» **WORK TO BE COMPLETED**
Among the lines below, the one containing "Schließen (1164, 2540)" opens the range and the one containing "[button] (270, 151)" closes it. Print that range exactly, without the pictures.

» **RECORDS SHOWN**

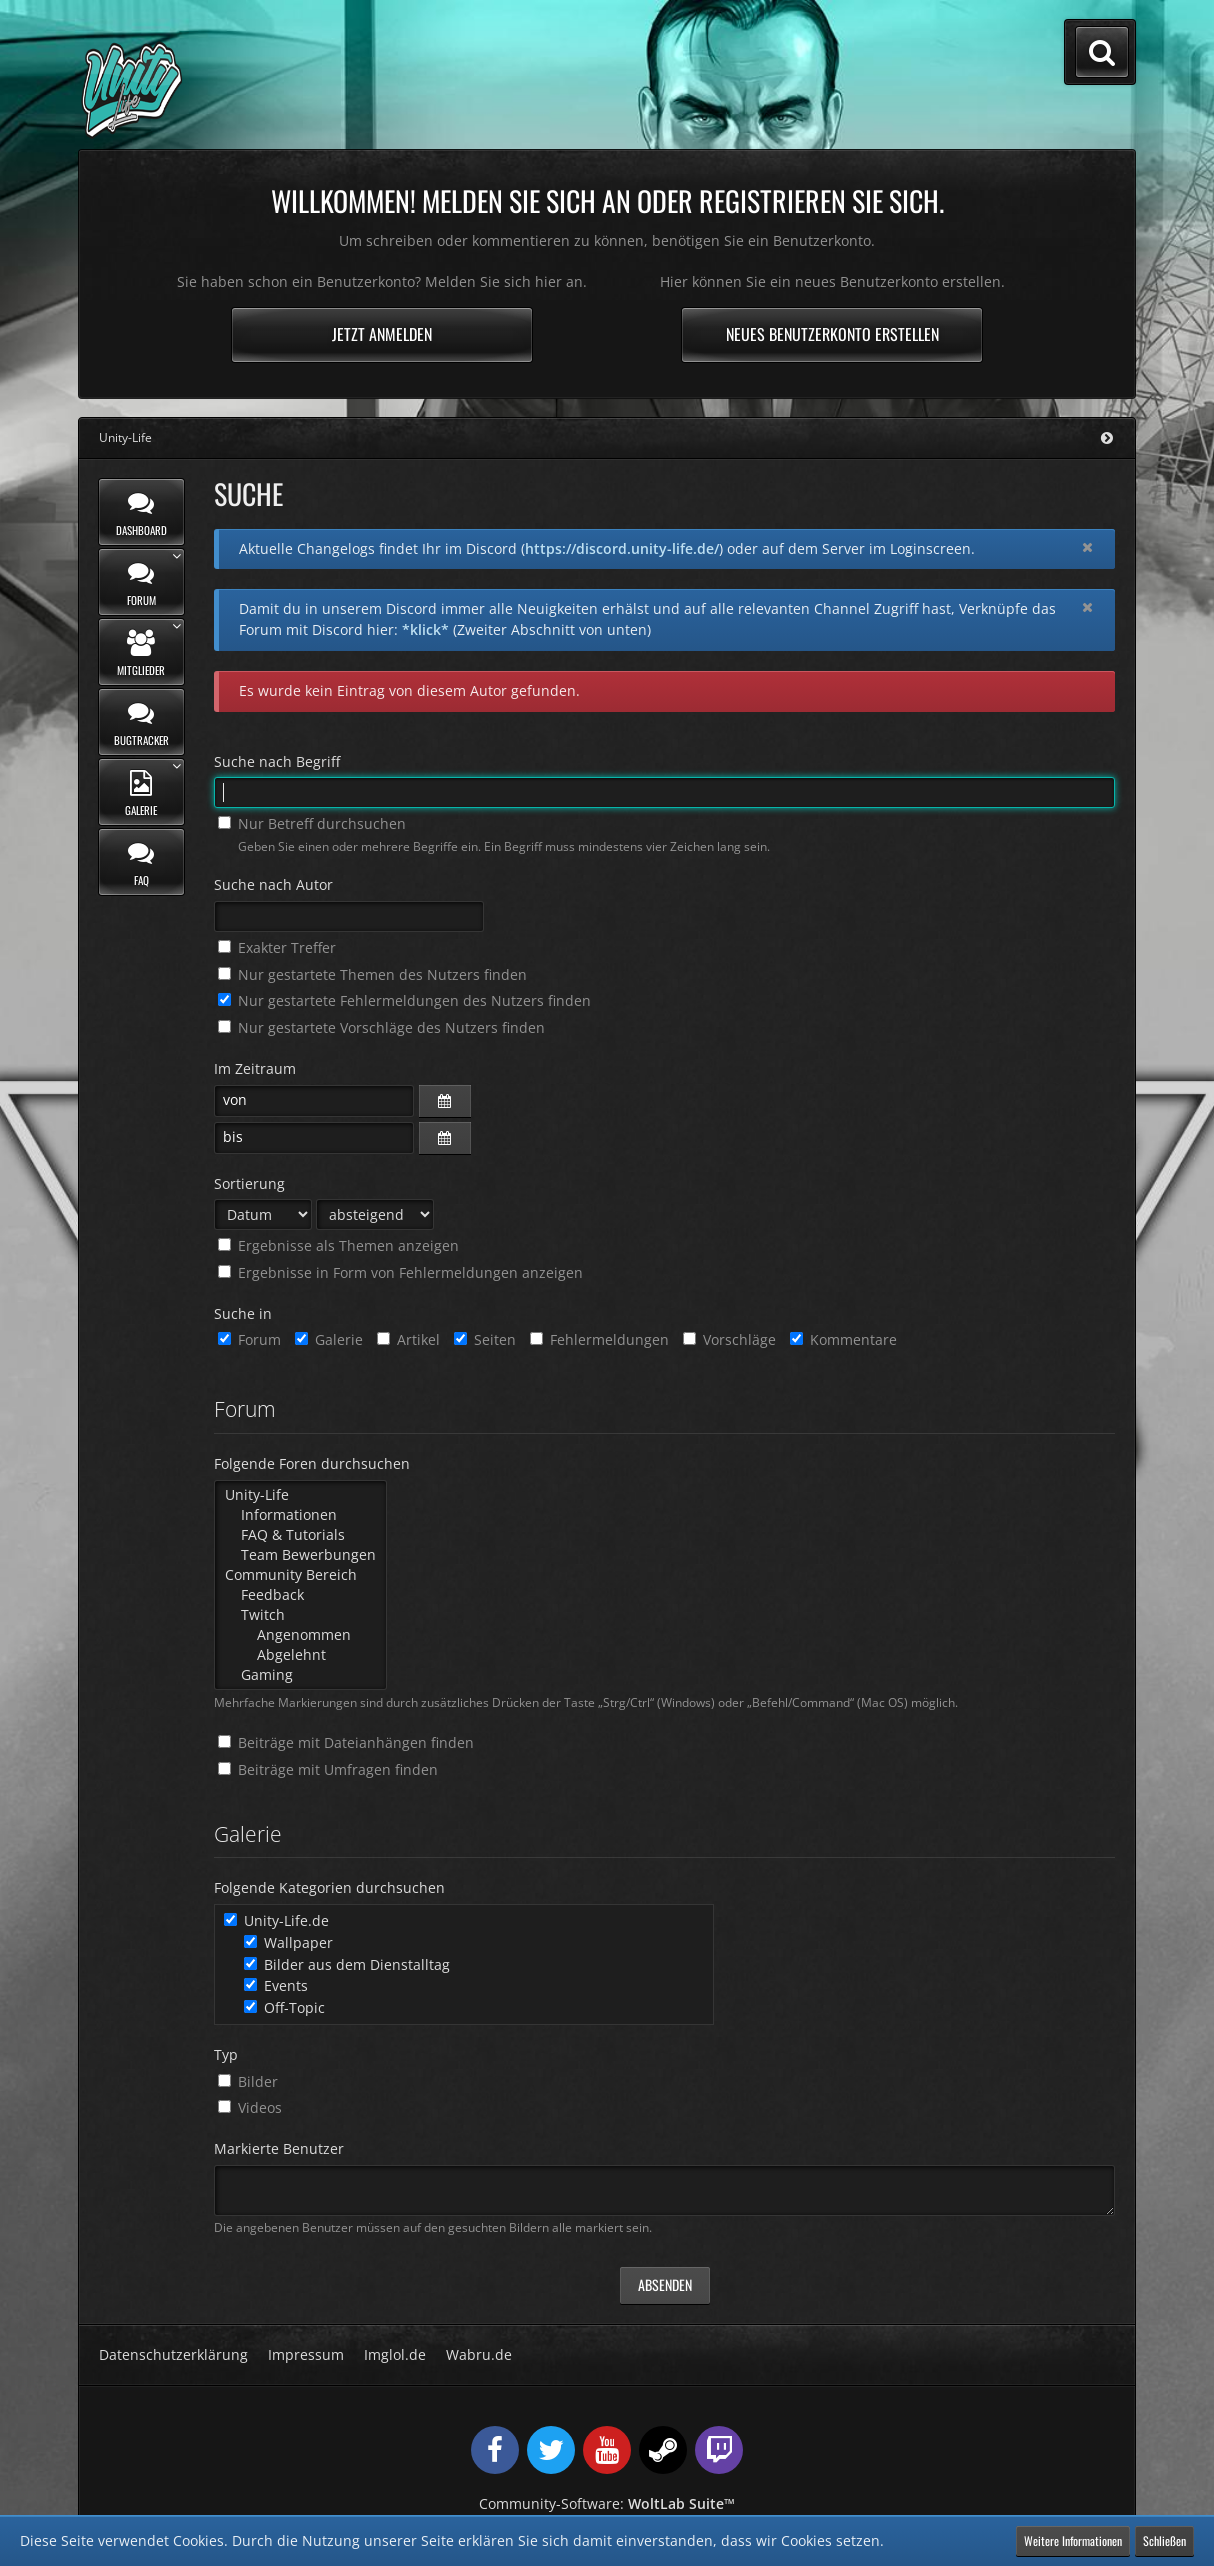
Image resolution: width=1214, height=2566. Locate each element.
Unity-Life (300, 1495)
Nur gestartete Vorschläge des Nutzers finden (381, 1027)
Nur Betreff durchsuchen (312, 823)
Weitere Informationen (1073, 2540)
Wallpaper (288, 1942)
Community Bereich (300, 1575)
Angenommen (300, 1635)
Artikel (408, 1339)
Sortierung (249, 1183)
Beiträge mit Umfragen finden (328, 1769)
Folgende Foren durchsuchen (312, 1463)
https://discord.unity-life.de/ (622, 548)
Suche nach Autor (273, 884)
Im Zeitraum (255, 1068)
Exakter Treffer (277, 947)
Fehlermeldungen (599, 1339)
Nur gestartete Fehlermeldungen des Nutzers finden (404, 1000)
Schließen (1164, 2540)
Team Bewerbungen (300, 1555)
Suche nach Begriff (277, 761)
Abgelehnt (300, 1655)
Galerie (329, 1339)
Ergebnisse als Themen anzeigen (338, 1245)
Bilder (248, 2081)
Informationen (300, 1515)
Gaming (300, 1675)
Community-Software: (607, 2503)
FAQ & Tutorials (300, 1535)
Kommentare (843, 1339)
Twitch (300, 1615)
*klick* (425, 629)
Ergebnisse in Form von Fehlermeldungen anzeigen (400, 1272)
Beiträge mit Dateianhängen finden (346, 1742)
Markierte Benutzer (279, 2148)
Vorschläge (729, 1339)
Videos (250, 2107)
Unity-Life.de (276, 1920)
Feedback (300, 1595)
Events (276, 1985)
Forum (249, 1339)
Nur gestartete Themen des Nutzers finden (372, 974)
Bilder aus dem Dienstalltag (347, 1964)
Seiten (485, 1339)
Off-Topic (284, 2007)
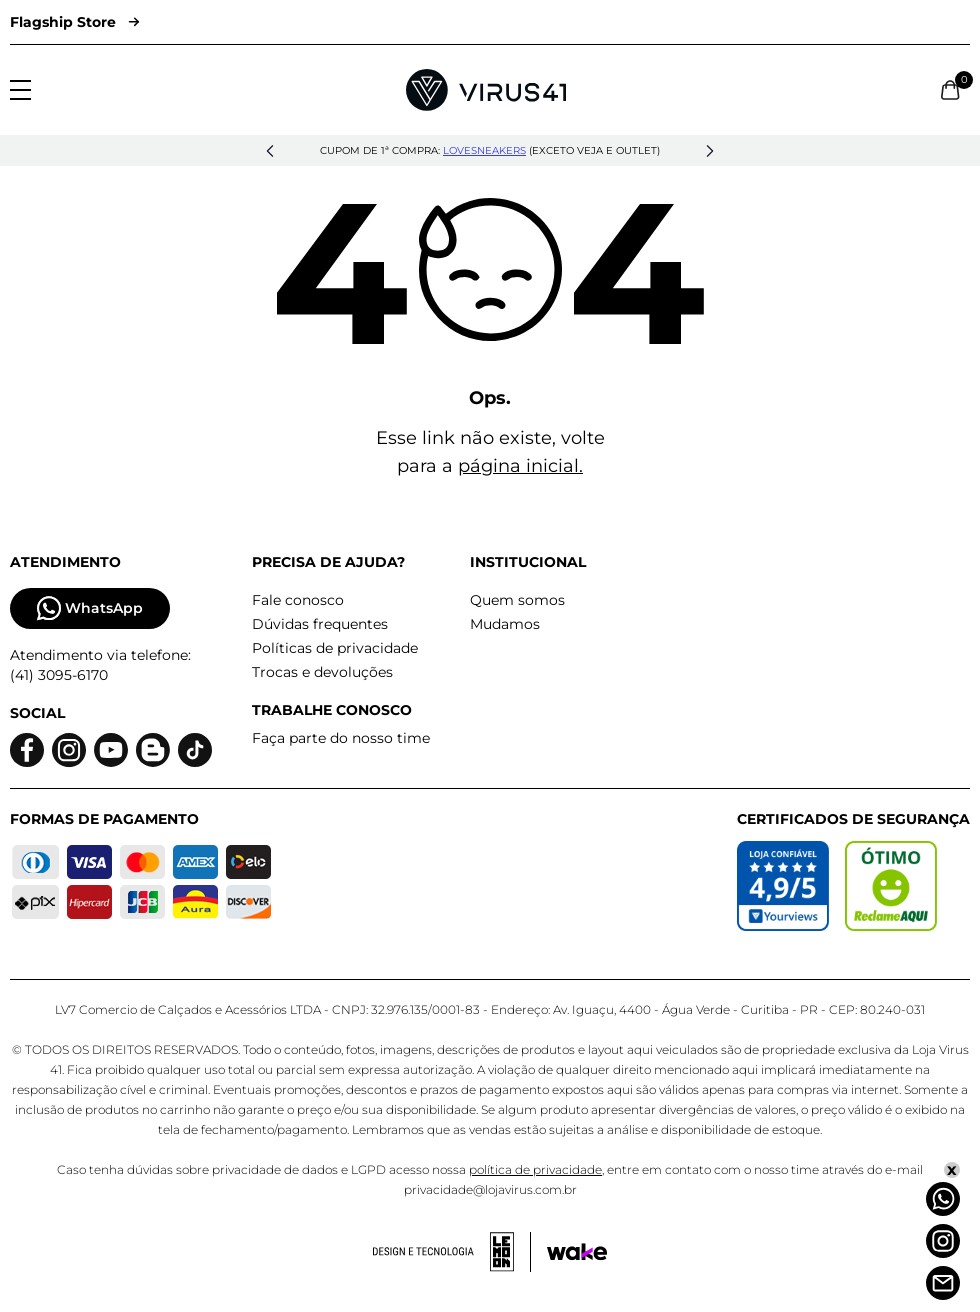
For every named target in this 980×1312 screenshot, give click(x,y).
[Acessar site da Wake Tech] (577, 1252)
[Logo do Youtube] (111, 750)
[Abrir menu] (20, 90)
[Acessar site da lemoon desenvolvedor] (452, 1252)
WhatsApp (90, 608)
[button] (270, 151)
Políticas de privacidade (335, 648)
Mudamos (505, 624)
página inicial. (520, 466)
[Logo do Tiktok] (195, 750)
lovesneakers (484, 150)
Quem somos (517, 600)
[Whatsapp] (943, 1199)
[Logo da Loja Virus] (486, 90)
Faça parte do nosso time (341, 738)
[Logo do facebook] (27, 750)
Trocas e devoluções (322, 672)
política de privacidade (535, 1169)
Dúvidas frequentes (320, 624)
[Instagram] (943, 1241)
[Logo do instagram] (69, 750)
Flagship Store (74, 22)
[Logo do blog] (153, 750)
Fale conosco (298, 600)
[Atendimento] (943, 1283)
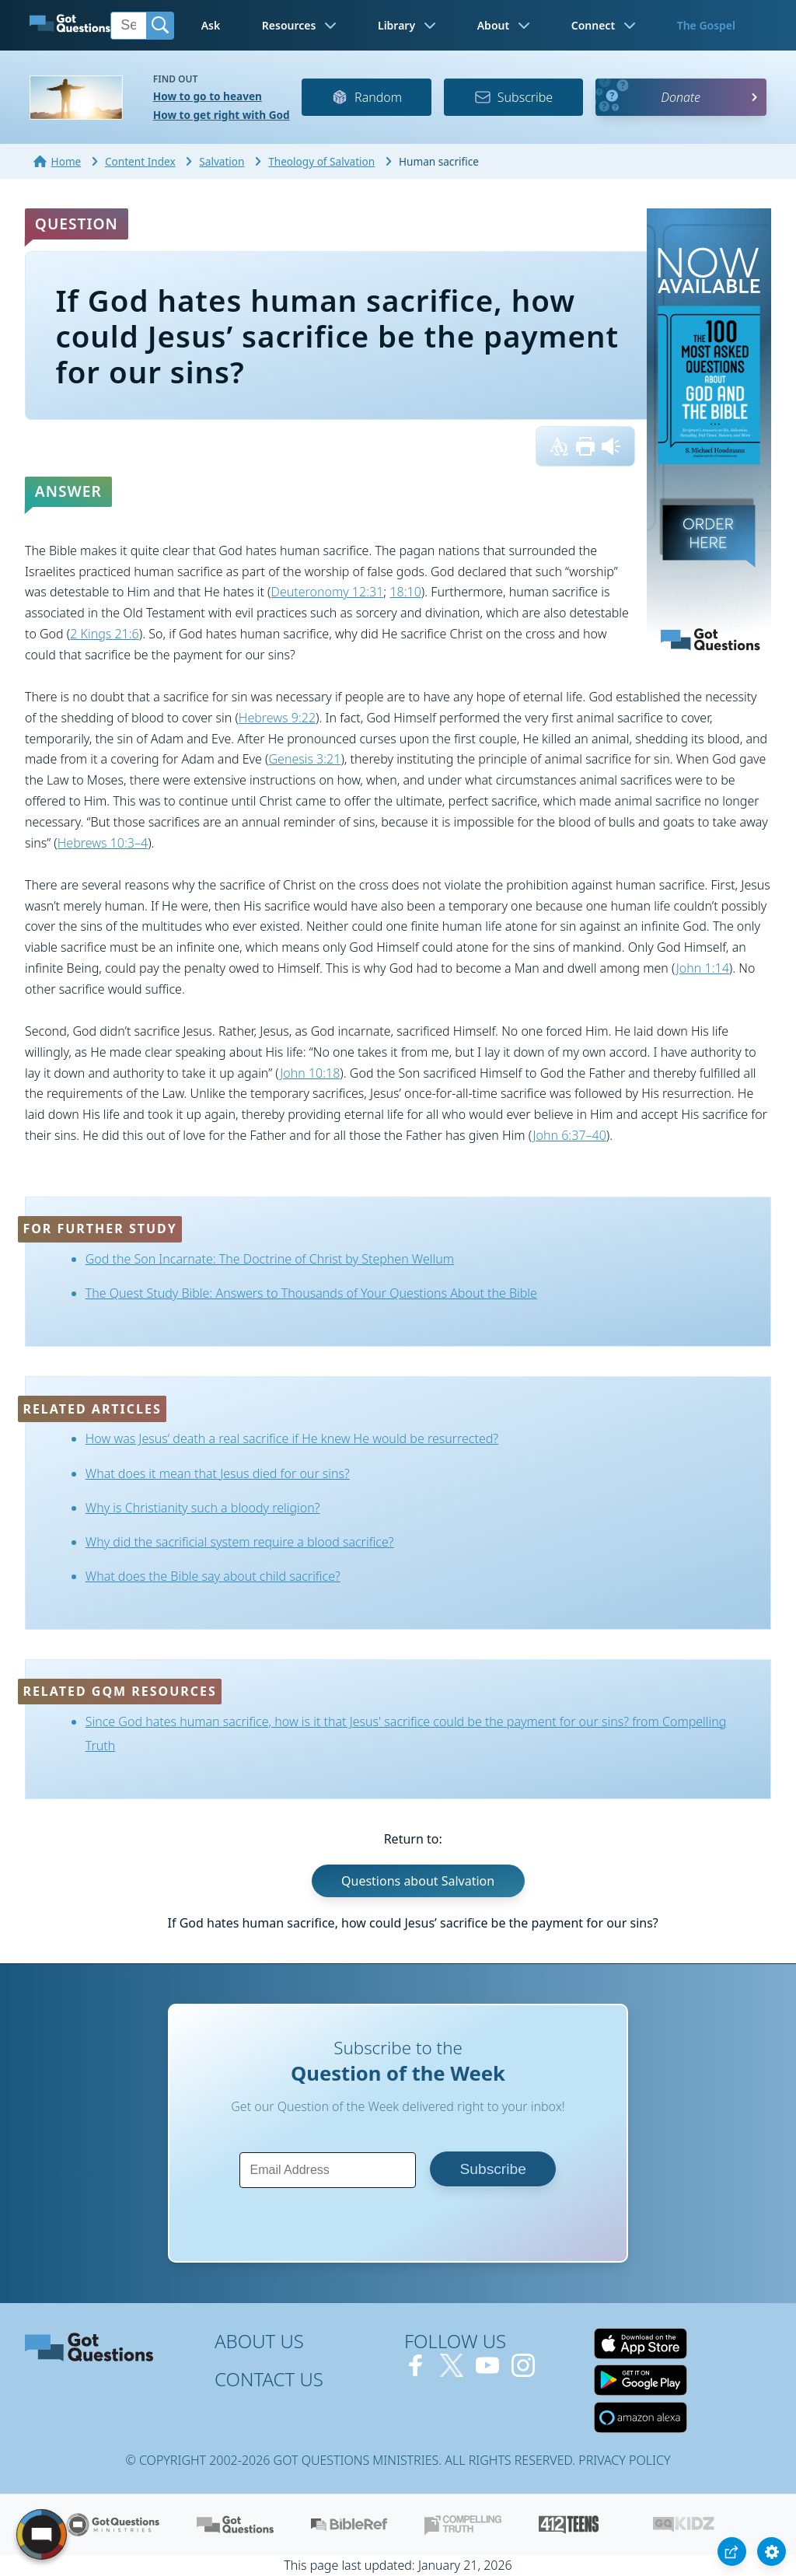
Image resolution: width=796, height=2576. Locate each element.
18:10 (405, 591)
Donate (680, 97)
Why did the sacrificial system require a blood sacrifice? (240, 1541)
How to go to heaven (207, 96)
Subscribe (513, 97)
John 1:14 (702, 968)
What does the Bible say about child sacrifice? (213, 1576)
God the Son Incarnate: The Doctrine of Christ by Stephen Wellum (270, 1258)
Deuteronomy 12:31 (327, 591)
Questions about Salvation (417, 1880)
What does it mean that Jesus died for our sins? (218, 1473)
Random (366, 97)
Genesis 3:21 (304, 758)
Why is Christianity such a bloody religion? (203, 1507)
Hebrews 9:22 (277, 717)
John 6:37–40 (569, 1135)
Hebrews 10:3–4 (103, 842)
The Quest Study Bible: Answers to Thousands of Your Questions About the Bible (311, 1293)
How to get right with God (221, 114)
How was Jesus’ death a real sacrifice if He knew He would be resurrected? (292, 1438)
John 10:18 (310, 1073)
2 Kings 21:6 (104, 633)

» **RESPONSE BOX**
Schließen (1164, 2540)
Team Bewerbungen (300, 1555)
Suche nach Begriff (277, 761)
Abgelehnt (300, 1655)
Galerie (329, 1339)
Ergebnisse als Themen anzeigen (338, 1245)
Bilder (248, 2081)
Informationen (300, 1515)
Gaming (300, 1675)
Community-Software: (607, 2503)
FAQ & Tutorials (300, 1535)
Kommentare (843, 1339)
Twitch (300, 1615)
*klick* (425, 629)
Ergebnisse in Form von Fehlermeldungen anzeigen (400, 1272)
Beiträge mit Dateianhängen finden (346, 1742)
Markierte Benutzer (279, 2148)
Vorschläge (729, 1339)
Videos (250, 2107)
Unity-Life.de (276, 1920)
Feedback (300, 1595)
Events (276, 1985)
Forum (249, 1339)
Nur gestartete Themen des Nutzers finden (372, 974)
Bilder aus dem Dienstalltag (347, 1964)
Seiten (485, 1339)
Off-Topic (284, 2007)
For every named target in this 980×1312 screenshot, give click(x,y).
[Acessar site da Wake Tech] (577, 1252)
[Logo do Youtube] (111, 750)
[Abrir menu] (20, 90)
[Acessar site da lemoon desenvolvedor] (452, 1252)
WhatsApp (90, 608)
[button] (270, 151)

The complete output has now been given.